* [PROBLEM] Can you repeat all the material below with "solid color dropdown" swapped for "fill color dropdown", keeping everything else the same and leaving out the pictures?

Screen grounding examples
BEGIN
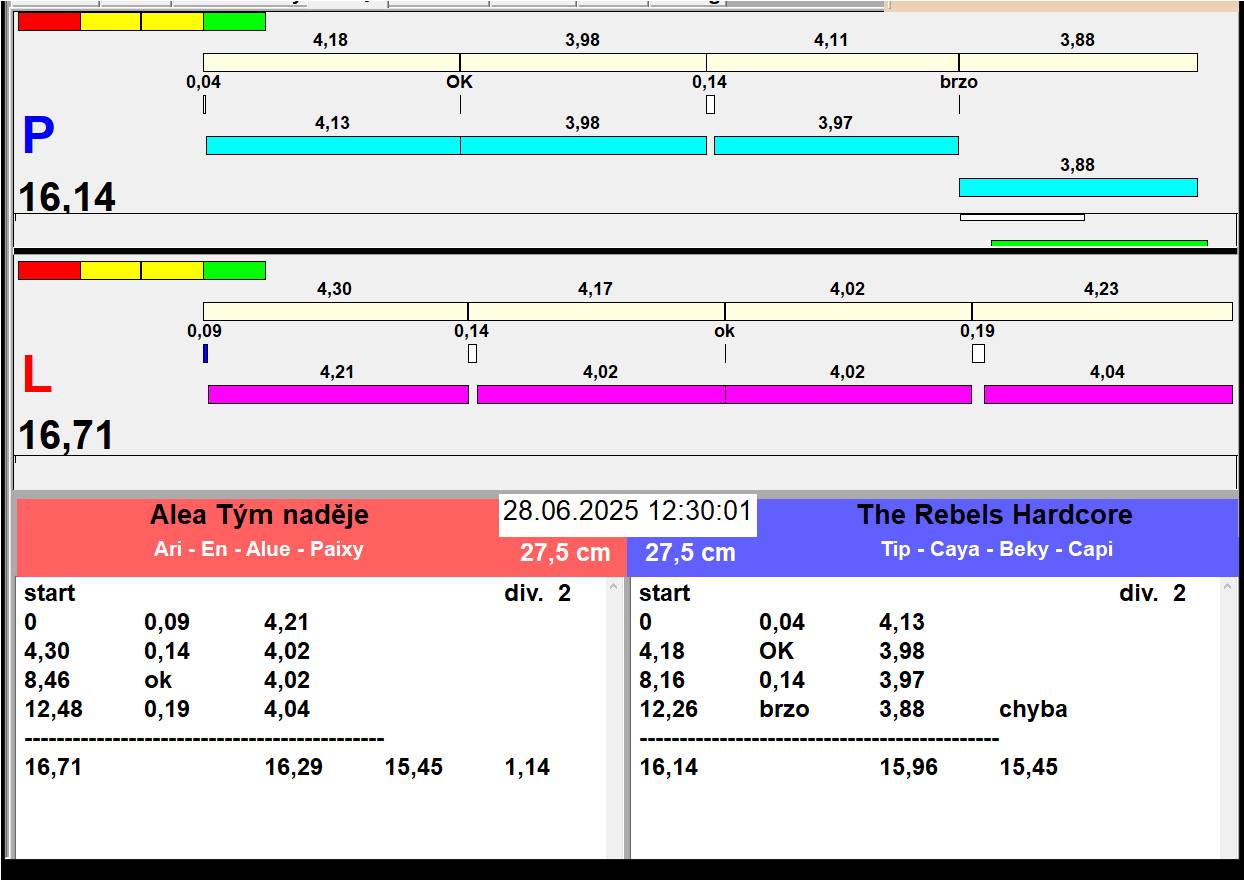Click the cyan rerun bar labeled 3,88
Viewport: 1244px width, 880px height.
pyautogui.click(x=1078, y=188)
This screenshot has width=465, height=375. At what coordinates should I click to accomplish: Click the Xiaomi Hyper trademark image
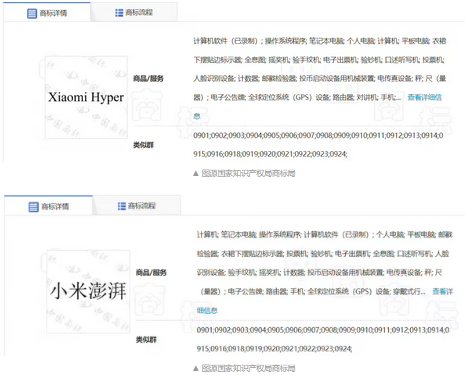[x=86, y=97]
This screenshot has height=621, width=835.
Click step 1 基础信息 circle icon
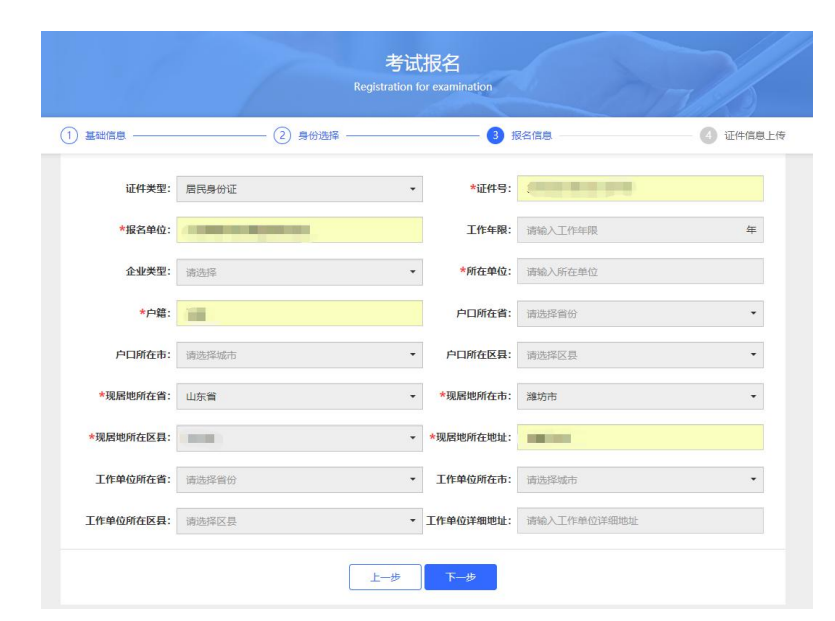point(70,136)
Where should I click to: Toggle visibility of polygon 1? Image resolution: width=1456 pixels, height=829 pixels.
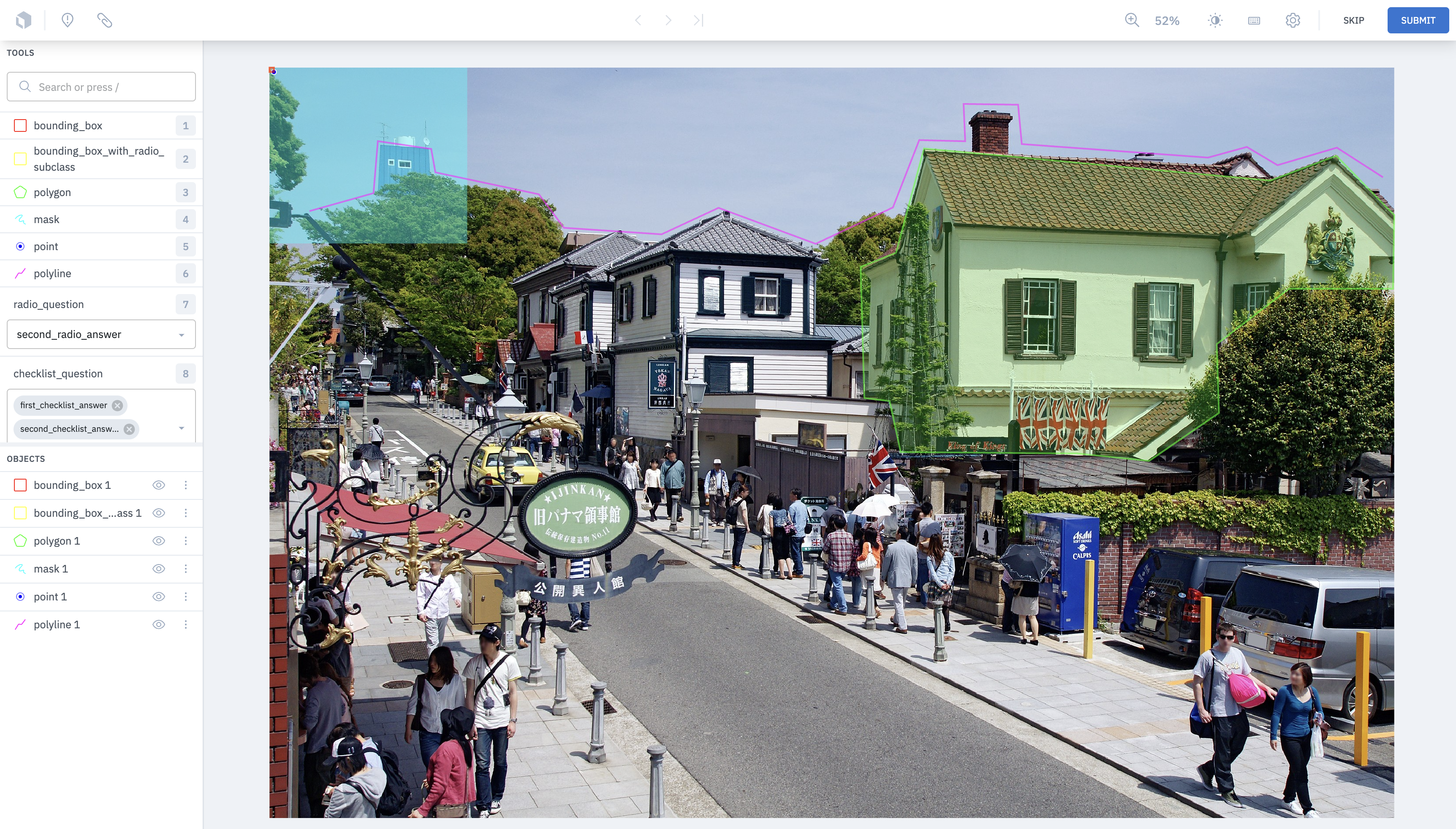point(159,541)
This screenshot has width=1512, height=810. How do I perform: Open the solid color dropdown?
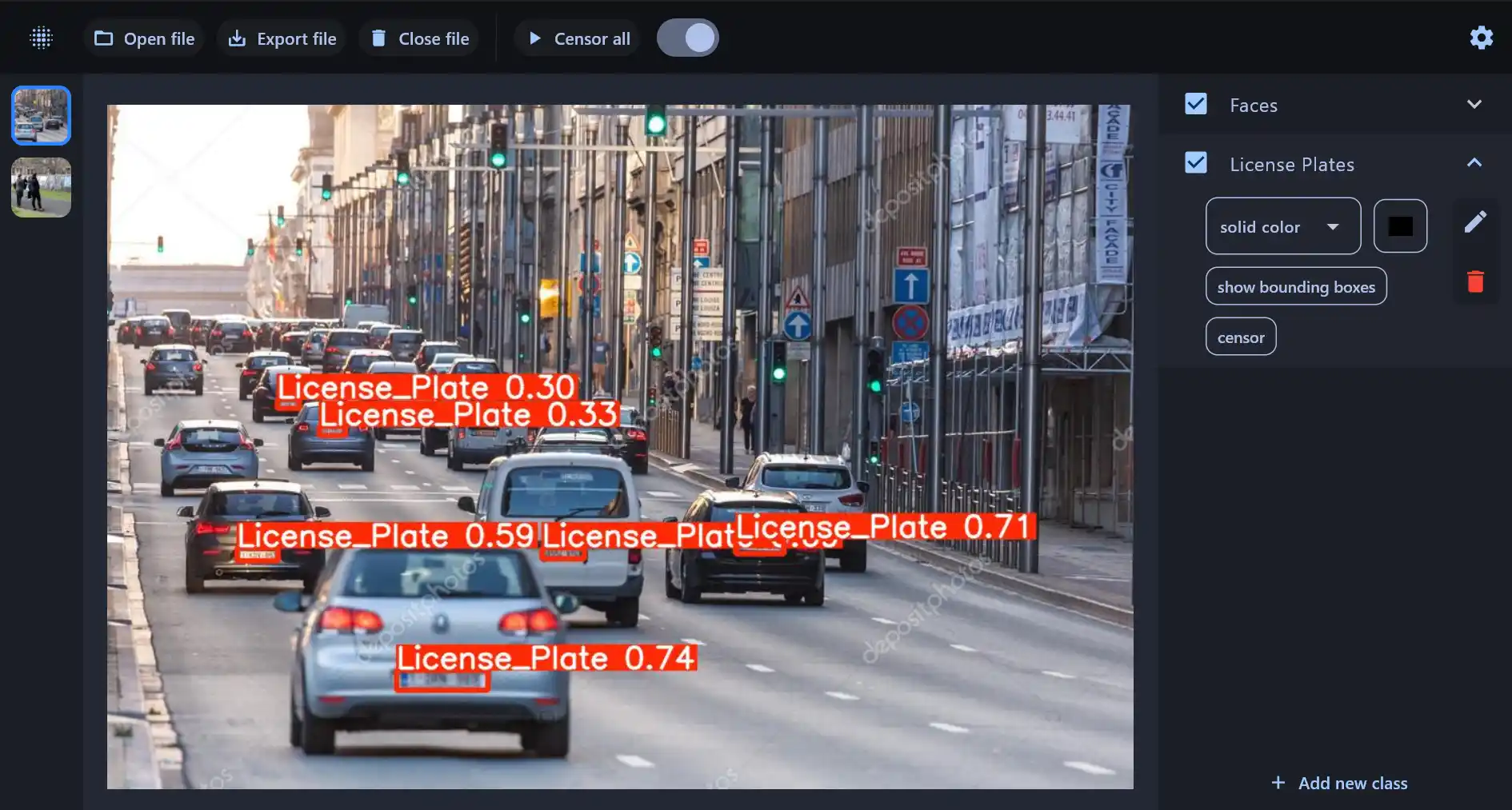point(1282,226)
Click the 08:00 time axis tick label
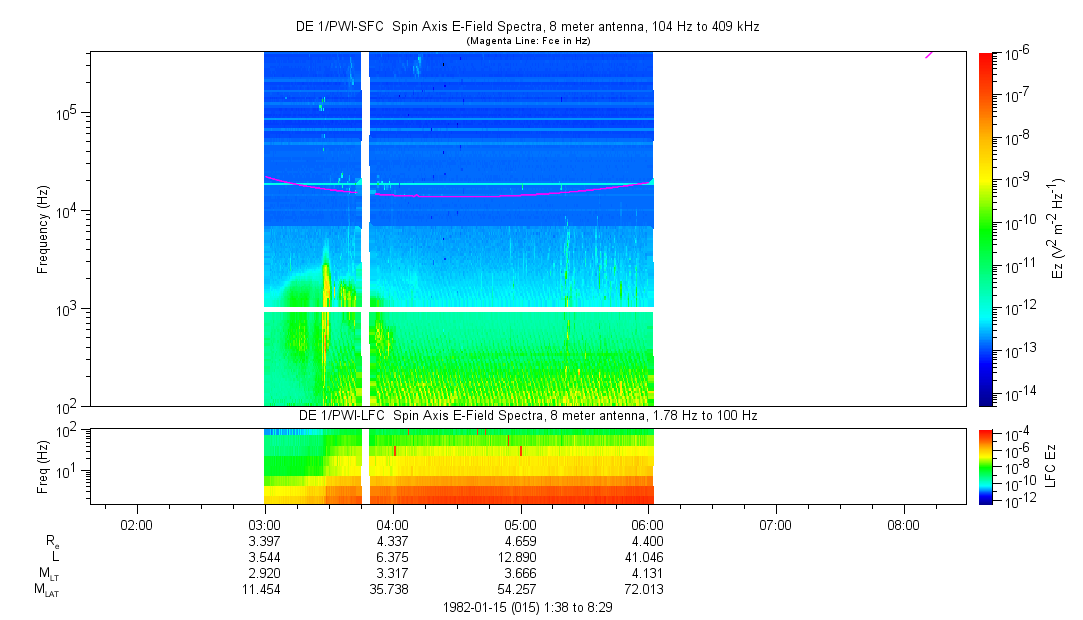The height and width of the screenshot is (620, 1083). point(904,523)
END
* [FULL SOLUTION]
Click the cyan rerun bar labeled 3,88
Viewport: 1244px width, 880px height.
pyautogui.click(x=1078, y=188)
This screenshot has width=465, height=375. At what coordinates should I click to accomplish: Click the Xiaomi Hyper trademark image
[x=86, y=97]
This screenshot has height=621, width=835.
Click step 1 基础信息 circle icon
point(70,136)
Where should I click to: Toggle visibility of polygon 1? Image resolution: width=1456 pixels, height=829 pixels.
point(159,541)
This screenshot has width=1512, height=810. How do I perform: Open the fill color dropdown?
point(1282,226)
Click the 08:00 time axis tick label
The height and width of the screenshot is (620, 1083). point(904,523)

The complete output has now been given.